No workaround — Beams visible

Workaround 1 — Looks fine to me

angle  = acos(view_vector.z)
diff   = abs(tan(angle) − tan(angle + 0.01)) // Width of an angular band of 0.01 radians
adjust = 1 / diff

Workaround 2 — Looks indistinguishable from workaround 1

diff   = abs(tan(angle) − tan(angle + 0.1)) // Width of an angular band of 0.1 radians
adjust = 1 / diff

Workaround 3 (bad)

vx       = view_vector.x / view_vector.z
vy       = view_vector.y / view_vector.z
radius   = sqrt(vx*vx + vy*vy)        // distance of the projected pixel from the view center
constant = 2 * π
area     = constant * radius*radius   // number of pixels inside this radius
area     = constant * (vx*vx + vy*vy) // faster way to calculate the same
adjust   = 1 / (1 + area)

Here the compensation is too powerful, and there are now horizontal and vertical beams instead of diagonal ones

Workaround 4 — Looks indistinguishable from workarounds 1 and 2

area     = vx*vx + vy*vy              // Ignore the constant
adjust   = 1 / (1 + area)             // Still don’t understand how to justify the 1 in “1 + ”, but it seems to work — why not 5? Why not 0.001?

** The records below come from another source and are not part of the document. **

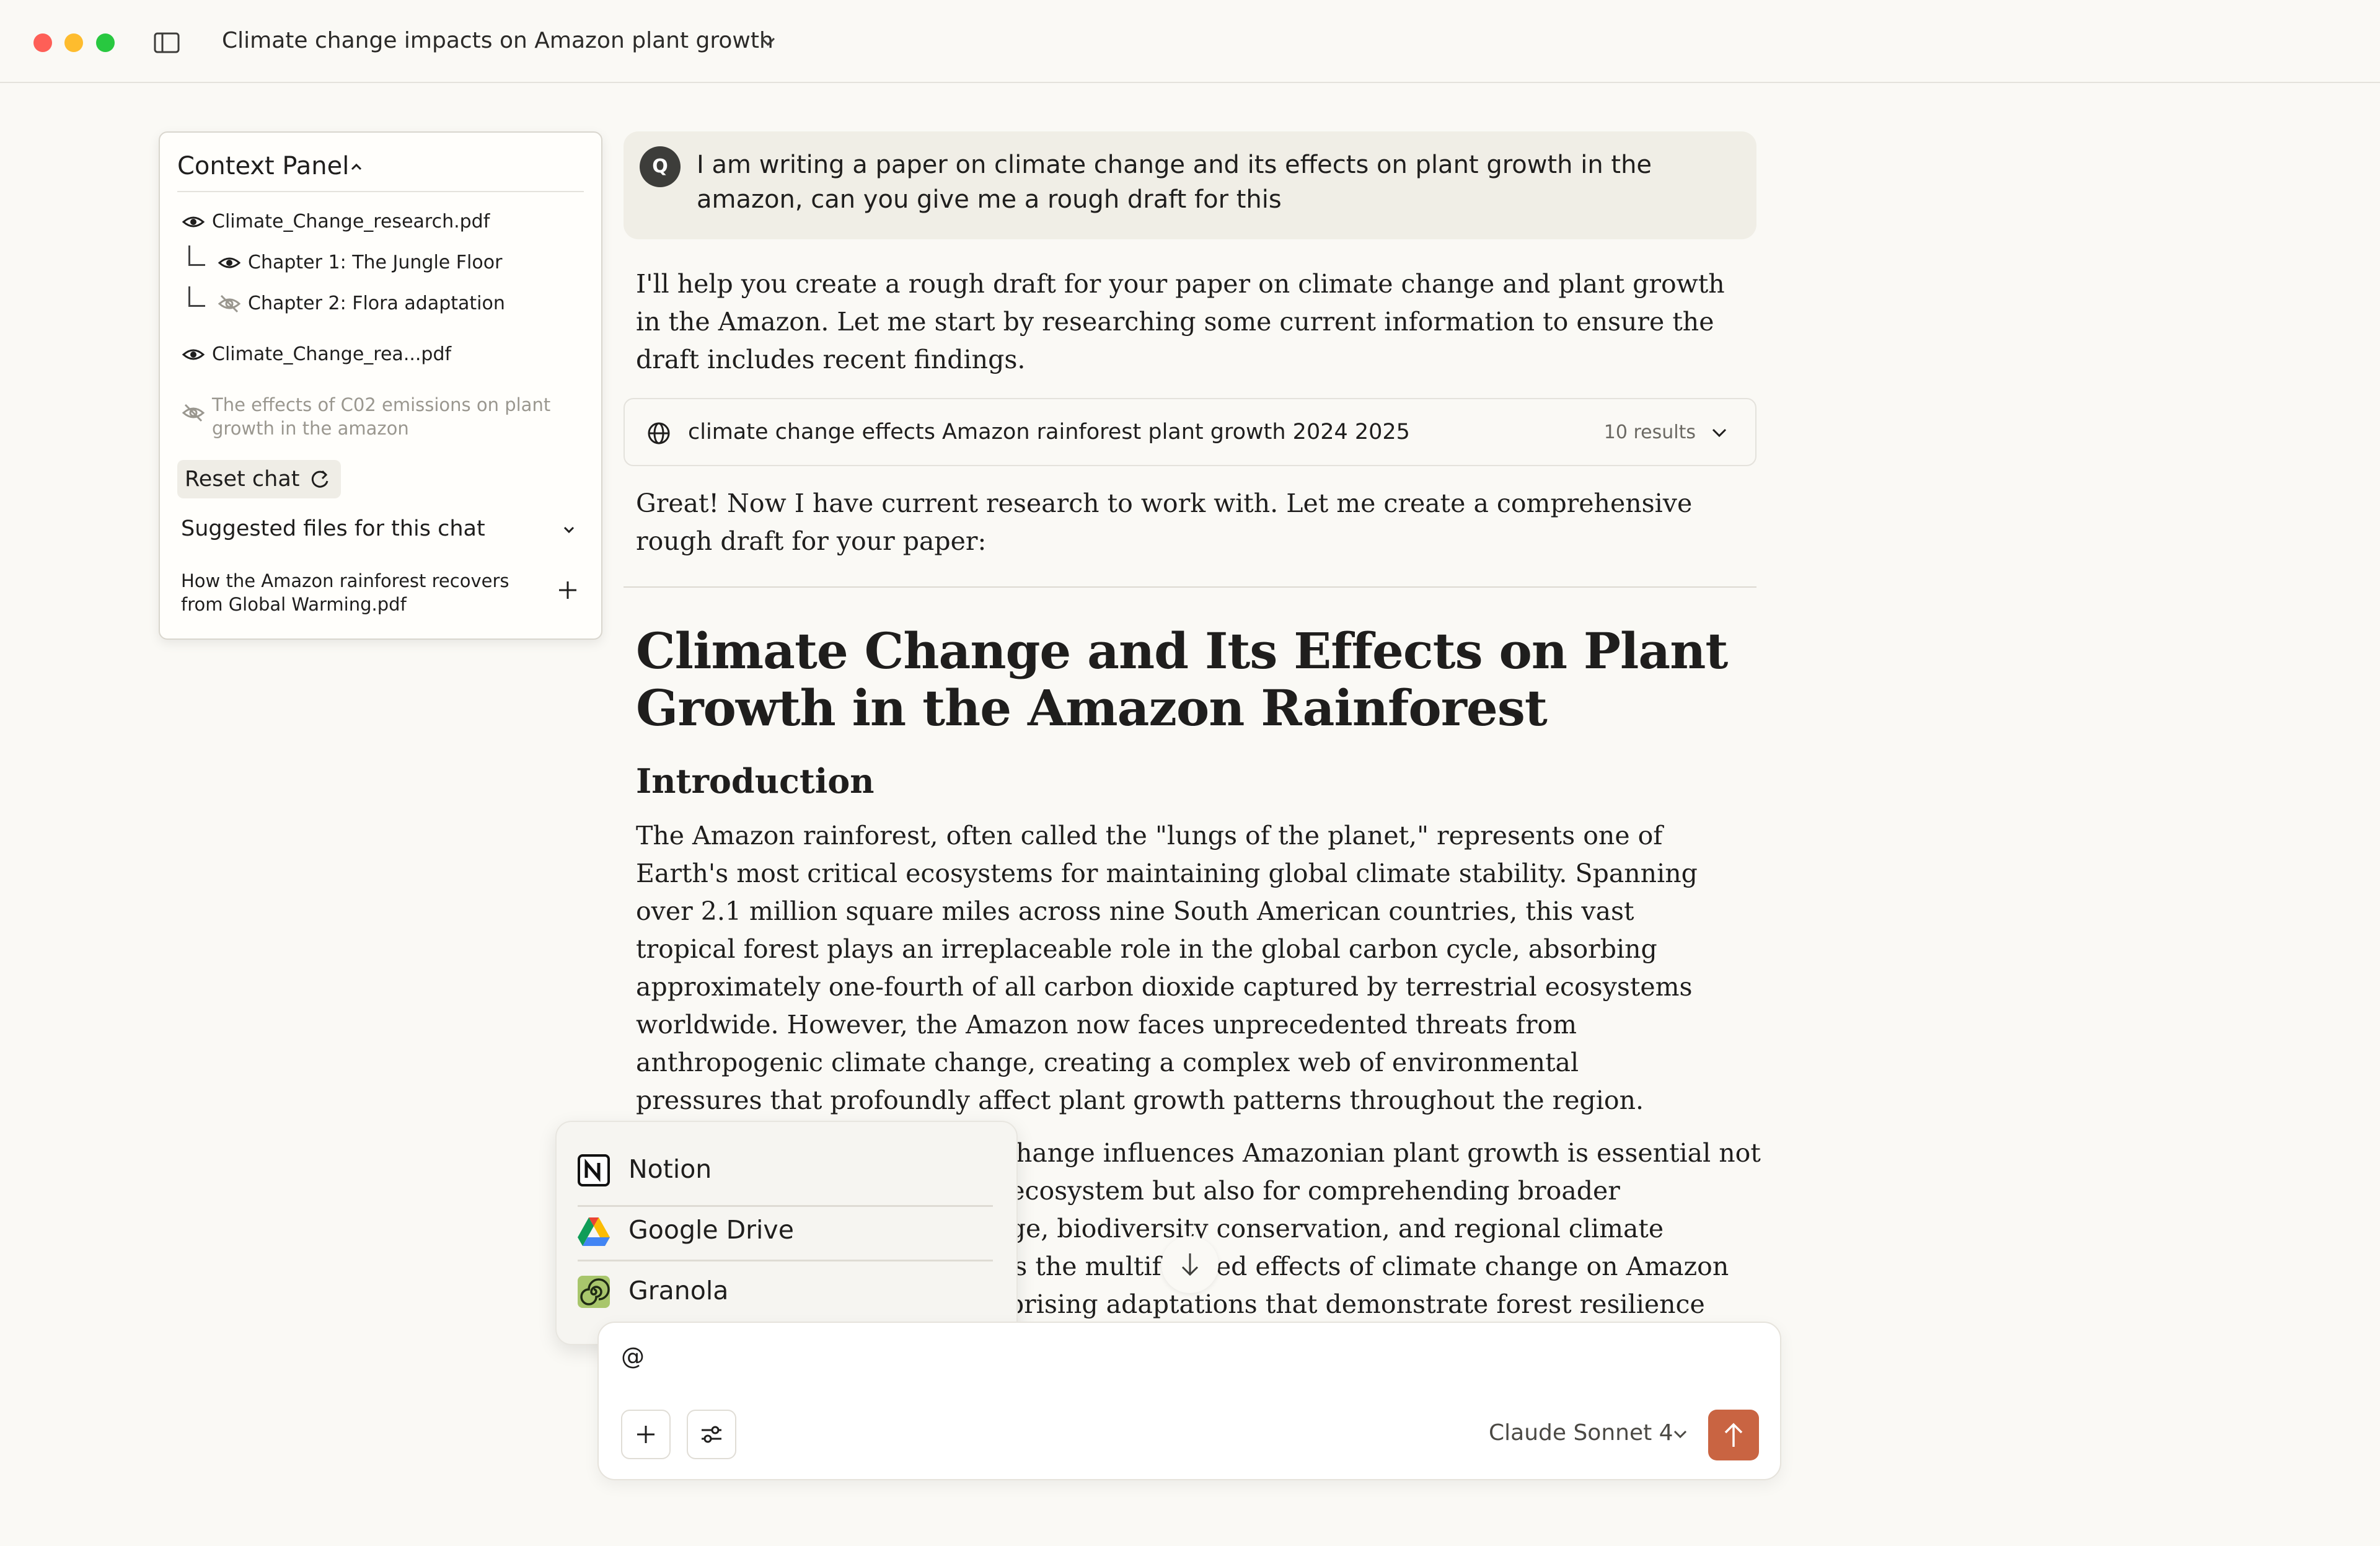 This screenshot has height=1546, width=2380. What do you see at coordinates (332, 354) in the screenshot?
I see `context-file-name: Climate_Change_rea...pdf` at bounding box center [332, 354].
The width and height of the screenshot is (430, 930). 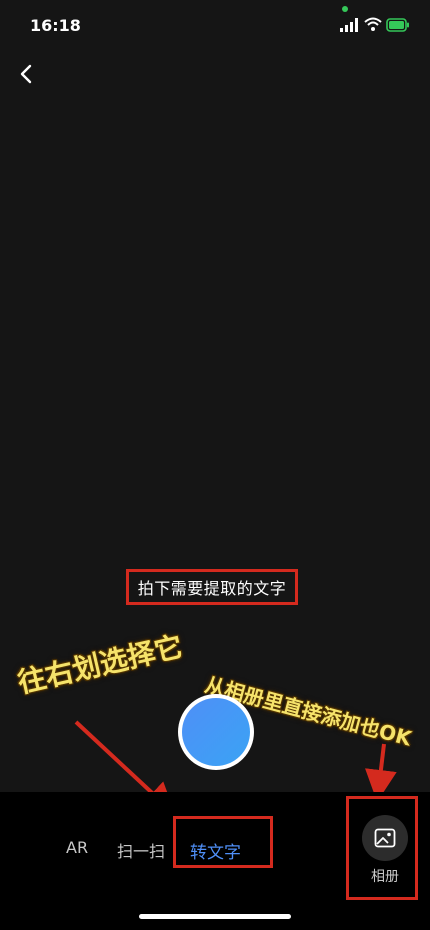 I want to click on status-bar: 16:18, so click(x=215, y=24).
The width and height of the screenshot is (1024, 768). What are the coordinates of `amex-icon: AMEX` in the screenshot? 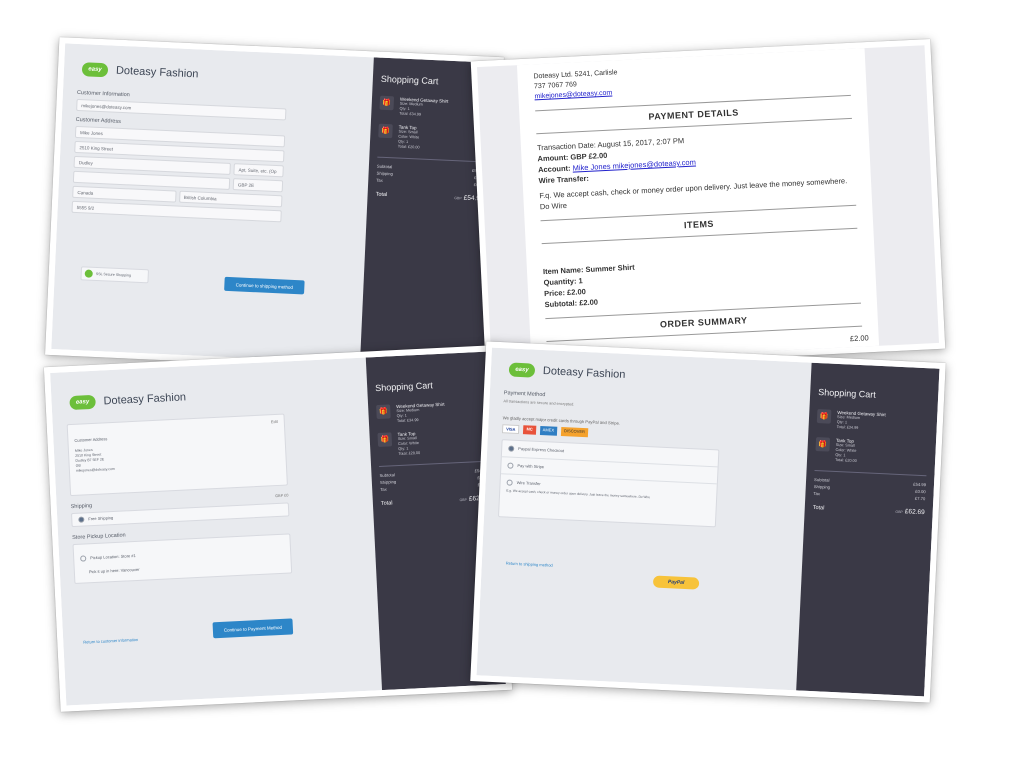 It's located at (548, 430).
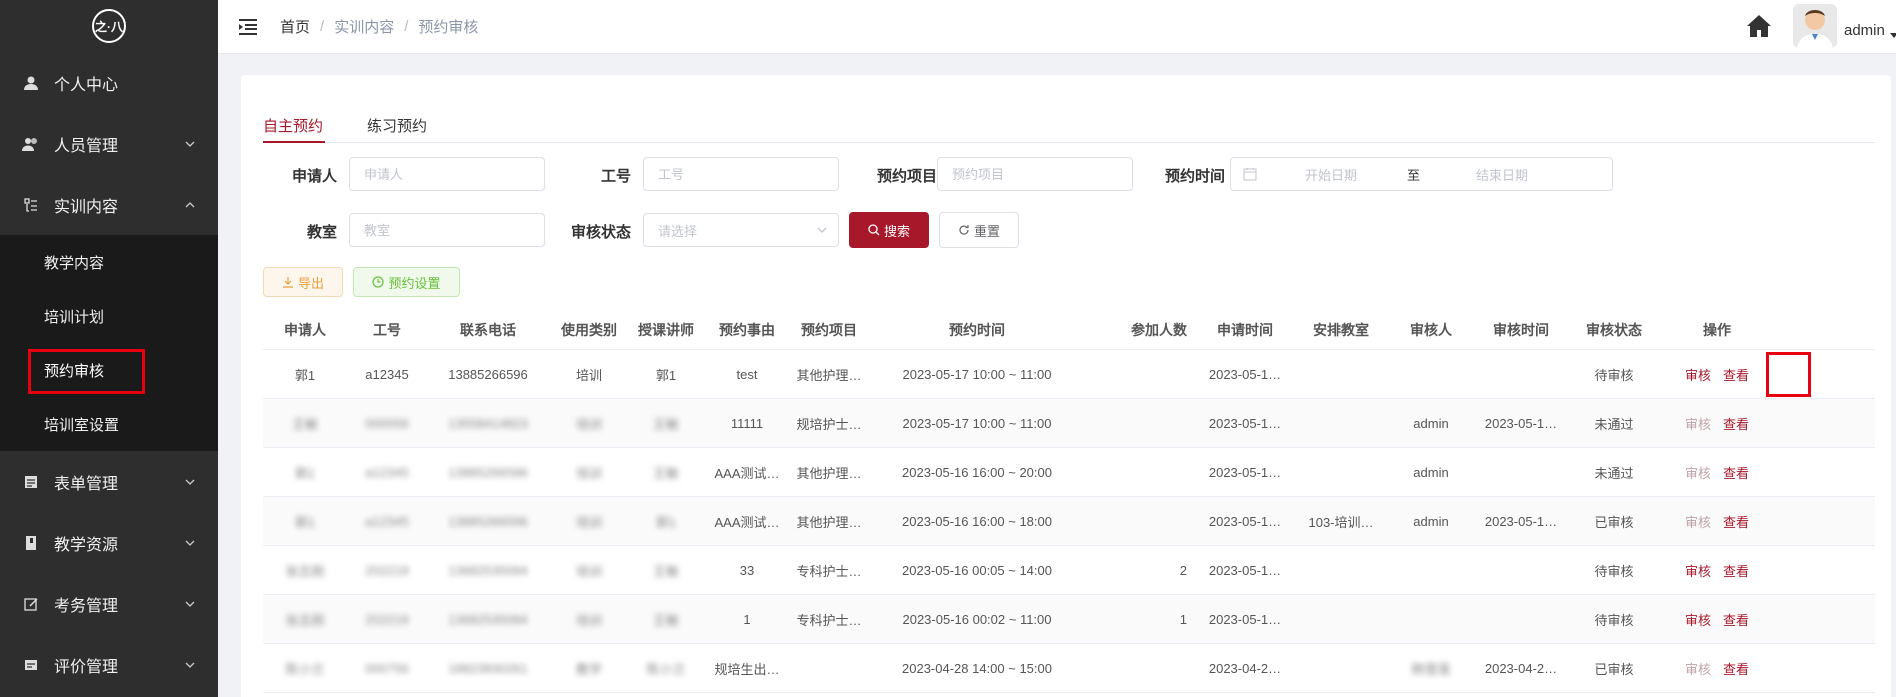  I want to click on search-button-label: 搜索, so click(896, 231).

Workaround 5 — Just testing

diff   = abs(tan(angle) − tan(angle + 10⁻⁶)) // Width of an angular band of 0.000001 radians
adjust = 1 / diff

Looks like the choice of the constant used in the tan calculation is not particularly important.

Conclusion

The weight for each sample can be calculated as follows:

Vz     = view_vector.z
angle  = acos(Vz)
band   = 0.0001                            // Radians. Any number between 10⁻⁵ and 10⁻³ seems to work fine
diff   = abs(tan(angle) − tan(angle+band)) // Width of an angular band
adjust = 1 / diff
power  = max(0, normal · view_vector)      // This is the cosine (Lambertian reflectance)
weight = power * adjust   // This is the adjusted cosine, accounting for edge skew caused by rectilinear projection

However, the following calculation produces identical results with much cheaper operations:

Vx     = view_vector.x
Vy     = view_vector.y
vx     = Vx / Vz
vy     = Vy / Vz
area   = vx*vx + vy*vy
adjust = 1 / (1 + area)
weight = power * adjust   // This is the adjusted cosine, accounting for edge skew caused by rectilinear projection

After asking Maxima to simplify (Vx/Vz)^2 + (Vy/Vz)^2, I discovered that the above calculation can be simplified to:

area = (Vx*Vx + Vy*Vy) / (Vz*Vz)           // Saves one division

and then, after asking it about 1 / (1 + (Vx*Vx+Vy*Vy)/(Vz*Vz)), I discovered this alternative:

adjust = Vz*Vz / (Vx*Vx + Vy*Vy + Vz*Vz)   // Saves two divisions

and because I knew that view_vector just happens to be a unit vector,

adjust = Vz*Vz                             // Saves all divisions

so the final result is:

power  = max(0, normal · view_vector)      // This is the cosine (Lambertian reflectance)
Vz     = view_vector.z
weight = power * Vz*Vz    // This is the adjusted cosine, accounting for edge skew caused by rectilinear projection

That is way simpler than I expected.

Why though?

Let’s simplify

adjust = 1 / abs(tan(acos(Vz)) − tan(acos(Vz)+band))

Why does this lead into the same result as this?

adjust = someconstant * Vz * Vz

According to definition…

acos(x) = atan(sqrt(1−x²) / x)

So,

tan(acos(x)) = sqrt(1−x²) / x

So the goal we want to figure out is:

abs(sqrt(1−x²) / x − sqrt(1−(x+band)²) / (x+band)) = someconstant * x²

What is the relationship between band and someconstant?